- **Instructions**:
**1.** In the Bowerbird Method text, which stage of reputational maturity is said to be true for most businesses?
**2.** Reproduce everything in the Bowerbird Method text from "The Maturity Model" down to "strategic planning sense.".
**3.** Write the next part of the Bowerbird Method text, picking up after its final sentence.
==== Selected text
As you can see in their application, the three rules of The Bowerbird Method™ do different jobs. They all set you up to communicate in a manner that is authentic, and repeatable, to build Trust. Trust isn't asked for, it's built through being specific, staying consistent, and having something real to show.
The Maturity Model
Before you start communicating, you need a strategic approach. Some organisations are more mature in developing their reputations, than other are. But if you are short on earning trust from your audiences, you need to know where you actually stand. That's usually where people get stuck. Most organisations aren't short on conviction. They're short on an honest read of where they're starting from in a strategic planning sense.
Here’s the Bowerbird approach to comprehending reputational maturity:
Immature. No real audience mapping's been done. All audiences get the similar or mixed messages. Positioning is what the company strives for; proof exists somewhere, maybe, but it's scattered across spokespersons, old decks, and probably nobody could find it if you asked. In this phase, comms is reactive — a release when there's news, a LinkedIn post when someone remembers. This is true of a lot of new businesses.
Maturing. Separate audiences start building somewhat consistent perceptions about the business, even if the messaging hasn't quite caught up yet. There's a clearer sense of who the brand is, but in comms, messaging is still use inconsistently and depending on who's talking. Proof points exist — case studies, data, testimonials — but they're not able to be found, or organised anywhere useful. This stage is true for most businesses.
Mature. Each target audience comprehends exactly what it needs to about the business. Messages are delivered consistently, no matter who's speaking for the brand. Proof is clearly articulated and backs up the brand promise.
How the Templates Work
When you apply the The Bowerbird Method™ Complete Strategy Toolkit, it forces you to strategically think about your brand. Who you are trying to tell what to, and what they actually need to hear from you, to believe in you.
If you're at the Immature stage you need more strategic thinking. You need to execute all three rules.
Once you know who you're talking to, you need to figure out your brand positioning — what you want to be known for — so that you appropriately inform each of your target audiences.
========
==== Data extract
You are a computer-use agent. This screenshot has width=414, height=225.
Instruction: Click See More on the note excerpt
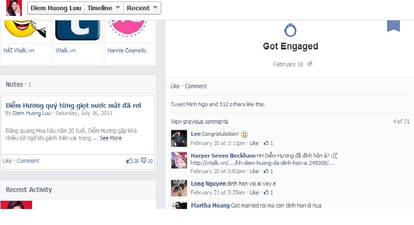tap(111, 138)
========
- **Outputs in order**:
**1.** The Maturing stage.

**2.**
The Maturity Model
Before you start communicating, you need a strategic approach. Some organisations are more mature in developing their reputations, than other are. But if you are short on earning trust from your audiences, you need to know where you actually stand. That's usually where people get stuck. Most organisations aren't short on conviction. They're short on an honest read of where they're starting from in a strategic planning sense.

**3.**
Mature organisations generally have proof points and key messaging. If you lack trust, you aren’t delivering your messages appropriately and consistently. There’s likely no foundation for your communications initiatives.
Build brand reputation takes discipline and consistency.
The gap between Maturing and Mature is almost never "we don't have proof." It's "we have proof and it's buried."
The Bowerbird Method™ helps you overcome such obstacles. does not replace your own judgement, nor does it promise to with AI. Instead, the Method, templates, and AI prompts are designed to help you build, or rebuild your communications foundation the same way senior consultants do at the world’s top PR agencies.
You likely already have most of what you need to get started. You probably just haven’t thought about it this way, or understood how to piece it together. The Method demonstrates the sequence for articulating, planning, and determining who to speak to, when to speak to them, and what to say, where to say it, and in what manner.
Kai Duck, EGN and Cell-ID were built by people making sharp calls, filling very similar templates to that provided in this process. The templates simply take the friction out of applying the rules, so that building trust with your key people stops depending on getting lucky with the right person in the room, and becomes something you can do intentionally and repeatedly.
Marketers used to say you have to say it 19 times and then it’s true! Today, if you say the right thing once, it's a lovely moment. But when you prove it, consistently, to the people who need convincing, that's how trust gets built.